--- Source records ---

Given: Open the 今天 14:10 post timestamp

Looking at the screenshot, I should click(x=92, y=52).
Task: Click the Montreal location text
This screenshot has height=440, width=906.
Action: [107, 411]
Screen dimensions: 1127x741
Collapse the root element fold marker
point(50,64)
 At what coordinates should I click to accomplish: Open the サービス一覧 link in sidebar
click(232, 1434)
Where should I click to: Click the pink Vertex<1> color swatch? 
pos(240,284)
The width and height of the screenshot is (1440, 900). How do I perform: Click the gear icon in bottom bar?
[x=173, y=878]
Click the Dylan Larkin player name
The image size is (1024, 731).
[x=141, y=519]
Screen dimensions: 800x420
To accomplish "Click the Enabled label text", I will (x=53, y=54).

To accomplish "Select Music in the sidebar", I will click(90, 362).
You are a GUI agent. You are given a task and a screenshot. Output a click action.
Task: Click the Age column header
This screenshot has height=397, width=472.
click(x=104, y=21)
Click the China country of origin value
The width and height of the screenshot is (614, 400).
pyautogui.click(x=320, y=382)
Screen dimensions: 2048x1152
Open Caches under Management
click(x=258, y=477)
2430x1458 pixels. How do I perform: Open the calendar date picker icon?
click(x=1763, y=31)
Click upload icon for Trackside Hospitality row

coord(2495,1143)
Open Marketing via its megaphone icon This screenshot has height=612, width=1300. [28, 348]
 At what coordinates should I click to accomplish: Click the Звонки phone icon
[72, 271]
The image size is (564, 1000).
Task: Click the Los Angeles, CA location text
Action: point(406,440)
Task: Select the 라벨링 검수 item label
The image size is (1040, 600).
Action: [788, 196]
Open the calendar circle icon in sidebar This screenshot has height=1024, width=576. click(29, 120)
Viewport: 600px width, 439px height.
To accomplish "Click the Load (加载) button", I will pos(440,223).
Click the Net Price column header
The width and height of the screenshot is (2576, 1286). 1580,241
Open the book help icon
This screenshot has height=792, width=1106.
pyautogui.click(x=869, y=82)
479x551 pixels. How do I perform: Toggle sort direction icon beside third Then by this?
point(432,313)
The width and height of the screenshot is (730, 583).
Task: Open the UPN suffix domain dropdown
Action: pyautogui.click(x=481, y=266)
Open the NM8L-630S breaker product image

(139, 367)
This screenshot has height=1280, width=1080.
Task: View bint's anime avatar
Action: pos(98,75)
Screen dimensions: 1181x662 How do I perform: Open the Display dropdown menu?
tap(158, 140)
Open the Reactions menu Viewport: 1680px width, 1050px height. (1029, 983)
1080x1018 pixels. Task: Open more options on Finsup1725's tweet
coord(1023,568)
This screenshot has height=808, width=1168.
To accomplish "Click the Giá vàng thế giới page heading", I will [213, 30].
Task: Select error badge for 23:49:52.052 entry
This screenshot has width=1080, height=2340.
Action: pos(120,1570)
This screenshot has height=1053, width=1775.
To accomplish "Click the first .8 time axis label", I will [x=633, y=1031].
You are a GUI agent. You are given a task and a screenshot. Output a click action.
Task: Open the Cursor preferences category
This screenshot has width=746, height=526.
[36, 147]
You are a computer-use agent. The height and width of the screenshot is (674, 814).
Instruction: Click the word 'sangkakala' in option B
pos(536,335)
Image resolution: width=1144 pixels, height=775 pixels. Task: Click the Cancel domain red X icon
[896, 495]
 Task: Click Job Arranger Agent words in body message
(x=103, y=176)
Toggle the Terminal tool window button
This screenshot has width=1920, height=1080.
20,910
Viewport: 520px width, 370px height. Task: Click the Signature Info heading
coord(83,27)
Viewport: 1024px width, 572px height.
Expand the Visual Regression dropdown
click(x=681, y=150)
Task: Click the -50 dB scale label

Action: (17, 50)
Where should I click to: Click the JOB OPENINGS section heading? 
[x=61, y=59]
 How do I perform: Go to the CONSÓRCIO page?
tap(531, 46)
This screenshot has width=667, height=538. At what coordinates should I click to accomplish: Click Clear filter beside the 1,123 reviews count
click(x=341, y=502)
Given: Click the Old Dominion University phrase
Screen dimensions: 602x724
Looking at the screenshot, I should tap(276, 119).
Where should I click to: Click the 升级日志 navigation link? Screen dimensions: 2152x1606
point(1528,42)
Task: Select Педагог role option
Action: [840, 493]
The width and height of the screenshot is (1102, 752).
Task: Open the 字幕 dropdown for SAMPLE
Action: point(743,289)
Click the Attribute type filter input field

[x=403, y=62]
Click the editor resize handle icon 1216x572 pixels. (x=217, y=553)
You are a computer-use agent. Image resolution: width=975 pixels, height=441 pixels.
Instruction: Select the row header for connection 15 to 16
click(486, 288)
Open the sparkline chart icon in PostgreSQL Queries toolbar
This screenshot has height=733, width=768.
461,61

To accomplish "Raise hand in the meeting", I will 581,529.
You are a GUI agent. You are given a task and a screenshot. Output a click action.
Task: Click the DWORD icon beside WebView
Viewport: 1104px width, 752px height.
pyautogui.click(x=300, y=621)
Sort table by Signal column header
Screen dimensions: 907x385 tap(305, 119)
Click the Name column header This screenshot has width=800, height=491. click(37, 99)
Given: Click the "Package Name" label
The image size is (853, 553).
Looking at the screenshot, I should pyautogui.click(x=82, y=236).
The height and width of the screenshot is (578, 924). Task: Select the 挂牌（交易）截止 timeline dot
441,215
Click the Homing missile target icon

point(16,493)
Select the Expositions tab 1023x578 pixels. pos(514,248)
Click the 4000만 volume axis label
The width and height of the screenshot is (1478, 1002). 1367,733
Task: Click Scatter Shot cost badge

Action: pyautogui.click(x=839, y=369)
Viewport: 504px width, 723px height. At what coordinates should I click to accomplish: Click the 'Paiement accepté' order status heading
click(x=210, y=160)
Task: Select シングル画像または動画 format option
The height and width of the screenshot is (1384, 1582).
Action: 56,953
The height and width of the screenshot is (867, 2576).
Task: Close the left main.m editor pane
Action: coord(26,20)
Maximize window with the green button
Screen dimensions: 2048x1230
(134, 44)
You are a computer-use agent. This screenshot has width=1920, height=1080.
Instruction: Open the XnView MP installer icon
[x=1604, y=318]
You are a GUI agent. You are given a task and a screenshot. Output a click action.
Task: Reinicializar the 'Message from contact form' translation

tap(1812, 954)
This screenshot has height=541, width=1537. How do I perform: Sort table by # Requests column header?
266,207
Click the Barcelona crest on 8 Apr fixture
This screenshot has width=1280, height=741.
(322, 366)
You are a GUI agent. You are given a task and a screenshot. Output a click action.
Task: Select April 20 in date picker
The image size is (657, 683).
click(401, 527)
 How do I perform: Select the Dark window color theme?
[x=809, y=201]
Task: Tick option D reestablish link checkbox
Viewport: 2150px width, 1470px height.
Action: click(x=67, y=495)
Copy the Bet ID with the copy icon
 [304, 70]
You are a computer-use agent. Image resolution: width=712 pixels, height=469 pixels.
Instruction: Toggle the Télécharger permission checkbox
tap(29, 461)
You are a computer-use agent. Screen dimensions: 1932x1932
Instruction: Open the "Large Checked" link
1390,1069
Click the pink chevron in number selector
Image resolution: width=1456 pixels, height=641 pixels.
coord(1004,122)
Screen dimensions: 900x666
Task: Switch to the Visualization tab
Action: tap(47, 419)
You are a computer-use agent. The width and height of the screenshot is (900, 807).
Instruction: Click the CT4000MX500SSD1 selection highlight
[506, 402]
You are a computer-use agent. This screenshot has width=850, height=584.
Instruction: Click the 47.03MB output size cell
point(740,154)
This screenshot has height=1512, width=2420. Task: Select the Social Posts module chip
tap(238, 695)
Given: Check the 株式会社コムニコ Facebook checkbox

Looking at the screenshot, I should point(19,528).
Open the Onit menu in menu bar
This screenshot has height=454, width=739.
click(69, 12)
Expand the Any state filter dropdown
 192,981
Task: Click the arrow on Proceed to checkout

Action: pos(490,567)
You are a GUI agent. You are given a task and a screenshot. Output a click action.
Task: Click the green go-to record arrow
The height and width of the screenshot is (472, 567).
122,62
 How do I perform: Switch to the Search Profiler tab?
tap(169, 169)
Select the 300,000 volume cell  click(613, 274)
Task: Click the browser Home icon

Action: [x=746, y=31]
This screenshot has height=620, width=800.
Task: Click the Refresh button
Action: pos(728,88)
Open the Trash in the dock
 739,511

--- What to work on ---
Repeat the part of the records that opens with the line containing "Given: Click the Old" and closes with the line containing "click(x=210, y=160)", copying every line exactly.

--- Completed task ---
Given: Click the Old Dominion University phrase
Screen dimensions: 602x724
Looking at the screenshot, I should tap(276, 119).
Where should I click to: Click the 升级日志 navigation link? Screen dimensions: 2152x1606
point(1528,42)
Task: Select Педагог role option
Action: [840, 493]
The width and height of the screenshot is (1102, 752).
Task: Open the 字幕 dropdown for SAMPLE
Action: point(743,289)
Click the Attribute type filter input field

[x=403, y=62]
Click the editor resize handle icon 1216x572 pixels. (x=217, y=553)
You are a computer-use agent. Image resolution: width=975 pixels, height=441 pixels.
Instruction: Select the row header for connection 15 to 16
click(486, 288)
Open the sparkline chart icon in PostgreSQL Queries toolbar
This screenshot has height=733, width=768.
461,61

To accomplish "Raise hand in the meeting", I will 581,529.
You are a GUI agent. You are given a task and a screenshot. Output a click action.
Task: Click the DWORD icon beside WebView
Viewport: 1104px width, 752px height.
pyautogui.click(x=300, y=621)
Sort table by Signal column header
Screen dimensions: 907x385 tap(305, 119)
Click the Name column header This screenshot has width=800, height=491. click(37, 99)
Given: Click the "Package Name" label
The image size is (853, 553).
Looking at the screenshot, I should pyautogui.click(x=82, y=236).
The height and width of the screenshot is (578, 924). Task: Select the 挂牌（交易）截止 timeline dot
441,215
Click the Homing missile target icon

point(16,493)
Select the Expositions tab 1023x578 pixels. pos(514,248)
Click the 4000만 volume axis label
The width and height of the screenshot is (1478, 1002). 1367,733
Task: Click Scatter Shot cost badge

Action: pyautogui.click(x=839, y=369)
Viewport: 504px width, 723px height. At what coordinates should I click to accomplish: Click the 'Paiement accepté' order status heading
click(x=210, y=160)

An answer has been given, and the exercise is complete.